The first original topic I investigate in chapter 4 addresses anti-resonance features of destructive quantum interference in single-molecule thiophene junctions. This study is a collaborative work with experimentalists in Xiamen University, China. Controlling the electrical conductance and in particular the occurrence of quantum interference in single-molecule junctions through gating effects, has potential for the realization of high-performance functional molecular devices. In this work, I demonstrate the underling science behind the tunable electronic structure of thiophene-based molecular junctions using electrochemically-gated. This is explained by destructive quantum interference (DQI) features in these molecules. Using electrochemical gating the Fermi energy is moved towards the DQI feature leading to two orders of magnitude changes in electrical conductance. This is a promising strategy for obtaining improved in-situ control over the electrical performance of interference-based molecular devices.

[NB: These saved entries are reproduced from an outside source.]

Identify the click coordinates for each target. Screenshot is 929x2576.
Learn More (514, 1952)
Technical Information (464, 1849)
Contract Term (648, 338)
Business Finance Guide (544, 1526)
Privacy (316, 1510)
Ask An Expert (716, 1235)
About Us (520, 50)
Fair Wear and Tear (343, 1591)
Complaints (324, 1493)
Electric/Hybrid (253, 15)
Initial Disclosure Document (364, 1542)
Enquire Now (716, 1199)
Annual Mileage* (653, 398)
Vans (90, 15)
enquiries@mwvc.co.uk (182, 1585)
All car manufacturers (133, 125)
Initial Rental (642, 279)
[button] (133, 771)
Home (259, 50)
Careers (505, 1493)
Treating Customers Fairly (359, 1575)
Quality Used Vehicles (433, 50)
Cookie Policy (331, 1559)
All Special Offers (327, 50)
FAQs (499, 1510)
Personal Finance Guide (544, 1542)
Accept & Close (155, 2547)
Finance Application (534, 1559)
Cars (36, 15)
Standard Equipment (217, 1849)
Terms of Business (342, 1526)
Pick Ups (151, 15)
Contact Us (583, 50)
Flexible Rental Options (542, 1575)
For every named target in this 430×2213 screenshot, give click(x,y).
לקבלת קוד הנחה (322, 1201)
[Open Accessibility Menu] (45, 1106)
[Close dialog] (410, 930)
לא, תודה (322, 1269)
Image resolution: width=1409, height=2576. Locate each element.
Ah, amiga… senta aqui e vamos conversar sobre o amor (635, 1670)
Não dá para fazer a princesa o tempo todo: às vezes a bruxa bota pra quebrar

In the second original work in chapter 5, I investigate quantum transport across graphene nanogaps bridged by carbon atomic chains. To realise the technological potential of electroburnt graphene junctions, there is a need to understand how their electronic and spintronic properties are controlled by edge terminations and by the carbon chains bridging their gaps. Here I study a wide variety of such structures and find that junctions with zigzag edges tend to have lower conductances than those with armchair edges, while junctions with ferromagnetically aligned edges have a higher transmission than anti-ferromagnetically aligned edges, because ferromagnetic alignment tends to increase the transmission of one of the spins. I also find that nanogaps formed from graphene with saturated edges tend to have a lower conductance than unsaturated edges, five-membered saturated terminal rings with saturated edges are poor conductors, while five- membered terminal rings (saturated or unsaturated) with unsaturated edges are highly conducting. In addition I find that junctions bridged by even-numbered chains of carbon atoms tend to have a lower conductance than those bridged by odd-numbered atomic chains, while chains attached to six-membered terminal rings and unsaturated edges tend to have a lower conductance than those attached to five-membered terminal rings and unsaturated edges.